**What is being asked**
Copy the records out again in full, keeping them identical.

(The data Opens)

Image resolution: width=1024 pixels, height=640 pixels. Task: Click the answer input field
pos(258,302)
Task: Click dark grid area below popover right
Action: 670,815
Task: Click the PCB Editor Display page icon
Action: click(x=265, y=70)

(The data Closes)

**Worked solution**
Image resolution: width=1024 pixels, height=640 pixels. Task: Click the answer input field
pos(258,302)
Task: Click dark grid area below popover right
Action: 670,815
Task: Click the PCB Editor Display page icon
Action: click(x=265, y=70)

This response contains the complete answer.